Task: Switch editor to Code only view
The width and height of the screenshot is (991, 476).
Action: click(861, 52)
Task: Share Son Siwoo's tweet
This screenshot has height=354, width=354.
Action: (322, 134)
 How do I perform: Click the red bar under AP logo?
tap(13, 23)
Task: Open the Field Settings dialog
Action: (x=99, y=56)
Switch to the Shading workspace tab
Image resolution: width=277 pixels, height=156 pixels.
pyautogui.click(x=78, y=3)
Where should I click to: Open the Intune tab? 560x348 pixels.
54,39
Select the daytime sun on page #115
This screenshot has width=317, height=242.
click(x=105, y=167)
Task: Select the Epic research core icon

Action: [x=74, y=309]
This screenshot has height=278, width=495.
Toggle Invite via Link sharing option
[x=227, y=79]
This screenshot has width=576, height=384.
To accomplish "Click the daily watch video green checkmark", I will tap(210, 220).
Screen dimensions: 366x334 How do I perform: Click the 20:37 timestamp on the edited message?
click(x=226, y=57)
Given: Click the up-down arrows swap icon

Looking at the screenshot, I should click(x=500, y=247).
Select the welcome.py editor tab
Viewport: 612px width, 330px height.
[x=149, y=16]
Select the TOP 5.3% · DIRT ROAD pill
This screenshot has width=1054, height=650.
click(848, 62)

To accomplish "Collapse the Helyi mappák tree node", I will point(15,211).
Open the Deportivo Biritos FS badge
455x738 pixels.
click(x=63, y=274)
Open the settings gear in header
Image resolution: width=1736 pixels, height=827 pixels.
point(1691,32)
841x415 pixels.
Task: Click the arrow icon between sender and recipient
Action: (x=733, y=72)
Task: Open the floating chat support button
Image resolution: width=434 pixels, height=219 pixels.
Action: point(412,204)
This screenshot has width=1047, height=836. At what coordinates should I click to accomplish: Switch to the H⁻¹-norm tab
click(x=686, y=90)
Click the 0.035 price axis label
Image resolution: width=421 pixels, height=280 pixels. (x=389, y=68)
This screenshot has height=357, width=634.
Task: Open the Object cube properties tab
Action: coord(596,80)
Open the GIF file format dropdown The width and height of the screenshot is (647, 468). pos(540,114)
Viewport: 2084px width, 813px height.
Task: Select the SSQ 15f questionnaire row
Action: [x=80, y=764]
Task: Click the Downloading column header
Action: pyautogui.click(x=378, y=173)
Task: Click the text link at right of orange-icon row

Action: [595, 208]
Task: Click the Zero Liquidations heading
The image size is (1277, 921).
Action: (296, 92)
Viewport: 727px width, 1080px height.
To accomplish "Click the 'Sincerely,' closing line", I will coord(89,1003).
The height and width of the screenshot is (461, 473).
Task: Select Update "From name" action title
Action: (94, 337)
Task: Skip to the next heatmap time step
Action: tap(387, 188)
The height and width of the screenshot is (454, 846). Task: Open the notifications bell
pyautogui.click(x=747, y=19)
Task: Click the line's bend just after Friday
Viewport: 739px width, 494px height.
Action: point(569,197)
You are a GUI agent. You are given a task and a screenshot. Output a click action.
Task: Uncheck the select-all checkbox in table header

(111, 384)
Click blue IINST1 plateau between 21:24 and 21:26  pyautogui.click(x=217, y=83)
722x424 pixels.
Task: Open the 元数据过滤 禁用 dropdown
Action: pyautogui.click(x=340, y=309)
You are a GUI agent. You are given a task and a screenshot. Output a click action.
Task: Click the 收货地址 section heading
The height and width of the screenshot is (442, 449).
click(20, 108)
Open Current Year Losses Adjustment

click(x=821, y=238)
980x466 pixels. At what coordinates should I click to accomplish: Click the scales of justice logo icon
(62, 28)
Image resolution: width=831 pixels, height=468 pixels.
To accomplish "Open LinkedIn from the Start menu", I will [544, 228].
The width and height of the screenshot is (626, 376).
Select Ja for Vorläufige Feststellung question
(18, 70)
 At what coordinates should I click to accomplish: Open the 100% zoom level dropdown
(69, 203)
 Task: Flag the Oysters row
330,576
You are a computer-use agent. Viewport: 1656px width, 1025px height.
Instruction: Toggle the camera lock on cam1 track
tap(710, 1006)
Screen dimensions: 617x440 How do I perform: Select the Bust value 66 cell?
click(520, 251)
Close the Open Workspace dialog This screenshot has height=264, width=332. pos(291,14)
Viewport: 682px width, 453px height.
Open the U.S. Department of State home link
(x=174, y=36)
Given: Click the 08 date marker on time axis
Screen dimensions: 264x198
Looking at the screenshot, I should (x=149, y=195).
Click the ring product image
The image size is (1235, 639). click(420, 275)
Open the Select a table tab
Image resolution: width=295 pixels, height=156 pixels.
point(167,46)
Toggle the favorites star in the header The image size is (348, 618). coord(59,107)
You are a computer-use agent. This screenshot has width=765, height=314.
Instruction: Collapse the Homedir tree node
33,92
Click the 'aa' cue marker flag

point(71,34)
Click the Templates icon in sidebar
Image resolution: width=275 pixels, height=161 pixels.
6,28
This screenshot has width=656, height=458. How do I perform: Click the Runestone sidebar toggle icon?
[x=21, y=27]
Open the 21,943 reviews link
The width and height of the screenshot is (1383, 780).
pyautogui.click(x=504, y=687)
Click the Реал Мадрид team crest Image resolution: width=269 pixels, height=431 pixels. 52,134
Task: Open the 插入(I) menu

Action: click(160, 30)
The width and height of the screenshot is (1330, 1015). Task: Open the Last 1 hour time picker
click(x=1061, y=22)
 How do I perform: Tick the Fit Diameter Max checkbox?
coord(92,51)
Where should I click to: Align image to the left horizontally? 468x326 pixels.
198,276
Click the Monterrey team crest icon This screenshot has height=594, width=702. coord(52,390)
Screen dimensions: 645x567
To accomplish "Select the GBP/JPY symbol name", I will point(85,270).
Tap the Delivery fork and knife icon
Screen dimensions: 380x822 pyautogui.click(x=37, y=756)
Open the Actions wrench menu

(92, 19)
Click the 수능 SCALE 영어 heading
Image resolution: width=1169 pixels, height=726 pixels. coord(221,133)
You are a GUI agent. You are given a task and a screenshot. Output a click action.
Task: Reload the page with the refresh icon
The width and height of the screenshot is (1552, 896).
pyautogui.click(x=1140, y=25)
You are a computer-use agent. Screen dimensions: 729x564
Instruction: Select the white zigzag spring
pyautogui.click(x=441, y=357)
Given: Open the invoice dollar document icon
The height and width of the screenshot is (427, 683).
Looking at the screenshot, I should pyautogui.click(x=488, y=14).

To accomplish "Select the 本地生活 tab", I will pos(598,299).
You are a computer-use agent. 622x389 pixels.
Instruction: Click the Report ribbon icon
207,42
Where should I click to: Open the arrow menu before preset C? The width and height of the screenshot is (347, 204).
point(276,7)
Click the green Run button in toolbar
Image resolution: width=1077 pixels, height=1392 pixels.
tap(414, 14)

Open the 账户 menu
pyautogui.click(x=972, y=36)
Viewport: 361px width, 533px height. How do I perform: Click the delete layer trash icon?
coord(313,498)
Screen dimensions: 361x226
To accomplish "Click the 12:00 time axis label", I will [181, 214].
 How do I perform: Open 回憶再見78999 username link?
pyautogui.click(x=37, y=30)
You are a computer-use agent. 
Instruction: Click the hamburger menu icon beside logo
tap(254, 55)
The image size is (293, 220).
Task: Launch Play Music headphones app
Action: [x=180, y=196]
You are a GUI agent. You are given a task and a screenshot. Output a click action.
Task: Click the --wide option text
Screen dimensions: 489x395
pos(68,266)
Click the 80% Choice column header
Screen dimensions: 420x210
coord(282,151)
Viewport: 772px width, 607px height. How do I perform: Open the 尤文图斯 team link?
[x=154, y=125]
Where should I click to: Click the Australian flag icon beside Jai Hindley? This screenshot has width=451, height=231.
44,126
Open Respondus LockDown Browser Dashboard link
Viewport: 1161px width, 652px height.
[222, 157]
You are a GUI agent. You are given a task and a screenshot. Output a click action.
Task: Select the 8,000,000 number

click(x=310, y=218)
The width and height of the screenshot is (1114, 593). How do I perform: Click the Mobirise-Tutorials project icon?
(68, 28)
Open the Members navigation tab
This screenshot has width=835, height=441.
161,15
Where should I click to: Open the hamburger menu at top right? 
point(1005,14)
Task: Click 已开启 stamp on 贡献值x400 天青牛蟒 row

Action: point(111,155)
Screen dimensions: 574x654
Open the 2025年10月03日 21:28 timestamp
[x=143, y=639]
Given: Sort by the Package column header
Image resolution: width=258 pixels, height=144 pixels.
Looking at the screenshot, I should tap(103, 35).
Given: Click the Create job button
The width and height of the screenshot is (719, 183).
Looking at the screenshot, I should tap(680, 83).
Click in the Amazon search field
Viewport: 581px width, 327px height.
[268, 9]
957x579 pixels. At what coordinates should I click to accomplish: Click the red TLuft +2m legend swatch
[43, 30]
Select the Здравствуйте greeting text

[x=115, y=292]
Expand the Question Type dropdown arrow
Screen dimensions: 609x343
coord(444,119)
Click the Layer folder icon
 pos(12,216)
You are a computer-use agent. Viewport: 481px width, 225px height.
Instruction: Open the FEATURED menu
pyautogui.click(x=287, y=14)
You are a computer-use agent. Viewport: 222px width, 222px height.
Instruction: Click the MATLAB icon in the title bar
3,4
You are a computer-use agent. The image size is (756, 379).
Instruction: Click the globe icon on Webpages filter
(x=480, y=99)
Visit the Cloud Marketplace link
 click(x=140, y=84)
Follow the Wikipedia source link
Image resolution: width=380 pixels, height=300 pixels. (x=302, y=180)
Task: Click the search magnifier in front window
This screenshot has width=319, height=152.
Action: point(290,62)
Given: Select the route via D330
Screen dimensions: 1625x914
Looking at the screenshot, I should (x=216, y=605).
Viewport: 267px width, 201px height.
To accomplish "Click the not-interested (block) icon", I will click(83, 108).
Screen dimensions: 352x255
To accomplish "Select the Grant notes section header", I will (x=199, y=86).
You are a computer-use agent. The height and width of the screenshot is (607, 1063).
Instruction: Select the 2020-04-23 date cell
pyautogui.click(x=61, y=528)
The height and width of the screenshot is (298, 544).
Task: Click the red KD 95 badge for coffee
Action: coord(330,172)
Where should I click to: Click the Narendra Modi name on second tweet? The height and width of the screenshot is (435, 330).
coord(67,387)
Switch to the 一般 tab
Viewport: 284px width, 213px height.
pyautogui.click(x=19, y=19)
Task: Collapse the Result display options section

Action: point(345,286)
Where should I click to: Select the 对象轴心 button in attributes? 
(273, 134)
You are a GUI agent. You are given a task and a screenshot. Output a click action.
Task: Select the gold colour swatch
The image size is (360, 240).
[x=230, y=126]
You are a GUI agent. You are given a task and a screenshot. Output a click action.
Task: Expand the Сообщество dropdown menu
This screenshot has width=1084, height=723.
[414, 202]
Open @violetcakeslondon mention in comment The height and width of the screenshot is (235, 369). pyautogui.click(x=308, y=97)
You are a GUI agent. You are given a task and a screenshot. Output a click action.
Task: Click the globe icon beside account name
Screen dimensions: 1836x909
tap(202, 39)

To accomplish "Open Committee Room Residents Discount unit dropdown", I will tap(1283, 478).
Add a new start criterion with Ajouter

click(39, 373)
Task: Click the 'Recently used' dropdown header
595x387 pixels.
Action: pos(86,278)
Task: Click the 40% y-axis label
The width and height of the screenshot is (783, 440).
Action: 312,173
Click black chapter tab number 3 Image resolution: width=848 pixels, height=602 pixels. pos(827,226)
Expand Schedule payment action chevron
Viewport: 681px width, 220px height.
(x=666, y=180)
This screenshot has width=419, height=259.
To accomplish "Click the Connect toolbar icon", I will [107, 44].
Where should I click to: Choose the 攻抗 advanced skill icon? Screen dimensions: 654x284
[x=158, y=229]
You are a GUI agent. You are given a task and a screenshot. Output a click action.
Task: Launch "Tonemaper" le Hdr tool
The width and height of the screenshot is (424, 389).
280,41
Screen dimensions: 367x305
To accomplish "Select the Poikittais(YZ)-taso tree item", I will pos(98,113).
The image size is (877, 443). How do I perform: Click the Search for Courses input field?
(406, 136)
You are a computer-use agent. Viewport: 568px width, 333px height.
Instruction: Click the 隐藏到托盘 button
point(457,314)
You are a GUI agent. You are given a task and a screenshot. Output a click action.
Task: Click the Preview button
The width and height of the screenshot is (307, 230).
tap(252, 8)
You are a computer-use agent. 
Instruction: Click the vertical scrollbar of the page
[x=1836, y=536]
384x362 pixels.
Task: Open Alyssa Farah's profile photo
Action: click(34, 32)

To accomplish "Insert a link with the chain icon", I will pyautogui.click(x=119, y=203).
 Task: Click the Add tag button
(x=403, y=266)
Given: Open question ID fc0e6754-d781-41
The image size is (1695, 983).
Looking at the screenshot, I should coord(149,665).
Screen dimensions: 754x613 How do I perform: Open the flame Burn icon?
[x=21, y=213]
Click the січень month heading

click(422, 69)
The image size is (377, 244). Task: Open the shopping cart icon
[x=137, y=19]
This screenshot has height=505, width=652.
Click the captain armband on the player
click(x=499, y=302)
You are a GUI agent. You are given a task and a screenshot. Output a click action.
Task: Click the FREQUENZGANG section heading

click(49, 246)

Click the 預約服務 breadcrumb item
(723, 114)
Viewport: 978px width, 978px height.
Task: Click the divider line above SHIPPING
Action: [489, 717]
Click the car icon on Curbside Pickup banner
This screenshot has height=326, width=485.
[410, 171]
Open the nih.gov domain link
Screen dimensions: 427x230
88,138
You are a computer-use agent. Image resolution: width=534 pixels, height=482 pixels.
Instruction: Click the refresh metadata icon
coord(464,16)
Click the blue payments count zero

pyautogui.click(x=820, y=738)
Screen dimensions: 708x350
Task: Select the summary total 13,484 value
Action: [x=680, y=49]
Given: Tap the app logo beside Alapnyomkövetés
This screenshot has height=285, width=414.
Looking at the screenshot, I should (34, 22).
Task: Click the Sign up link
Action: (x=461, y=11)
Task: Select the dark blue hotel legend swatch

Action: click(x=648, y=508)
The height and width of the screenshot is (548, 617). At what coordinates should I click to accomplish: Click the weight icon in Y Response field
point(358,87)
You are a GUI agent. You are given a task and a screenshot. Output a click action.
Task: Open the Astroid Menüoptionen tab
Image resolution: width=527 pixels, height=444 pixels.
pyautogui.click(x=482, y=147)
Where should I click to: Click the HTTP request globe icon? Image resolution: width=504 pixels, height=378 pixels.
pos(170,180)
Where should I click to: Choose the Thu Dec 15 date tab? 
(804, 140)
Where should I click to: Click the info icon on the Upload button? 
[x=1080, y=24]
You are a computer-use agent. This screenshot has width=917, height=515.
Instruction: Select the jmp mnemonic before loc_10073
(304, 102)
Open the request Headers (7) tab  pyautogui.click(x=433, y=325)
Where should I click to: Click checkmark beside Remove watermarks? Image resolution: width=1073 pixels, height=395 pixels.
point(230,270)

◆ WHAT THIS TASK INVOLVES: Which of the lines above hold the string "Expand"? Pick each of them out.

◆ ANSWER SECTION:
Expand the Question Type dropdown arrow
Task: Expand the Сообщество dropdown menu
Expand Schedule payment action chevron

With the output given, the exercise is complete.